11. Action classification

Side-on, front-on, mid-way, or mixed.

  • Portus et al. (2000) — mixed-action injury rates.
  • Elliott (1986) — original action-type taxonomy.

Longevity & injury pathways

When specific red markers pattern-match the literature, the report surfaces a longevity note in a collapsed section. These are linked to evidence, not speculation:

What the report does not do

Important caveats, in plain English

It's not a medical diagnosis. Injury-pathway notes flag patterns that correlate with risk in published research. A red flag is a reason to consult a physio — it is never a diagnosis.

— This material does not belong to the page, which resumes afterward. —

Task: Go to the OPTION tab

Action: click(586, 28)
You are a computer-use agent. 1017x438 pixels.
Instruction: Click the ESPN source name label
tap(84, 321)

It's not ICC-grade measurement. Our angle reports carry ~±5° uncertainty because they're derived from a single consumer phone camera. ICC-legality measurement requires a 3D marker-based lab setup. We say so in the T&Cs.

It doesn't replace a coach. The dashboard is a tool for coaches, parents and players to see what the eye misses. It doesn't know your player's injury history, recent workload, or what you've been working on this week.

It isn't guessing. When a metric can't be measured reliably from the uploaded angle, we mark it insufficient and tell you which additional angle would unlock it. We never invent a number.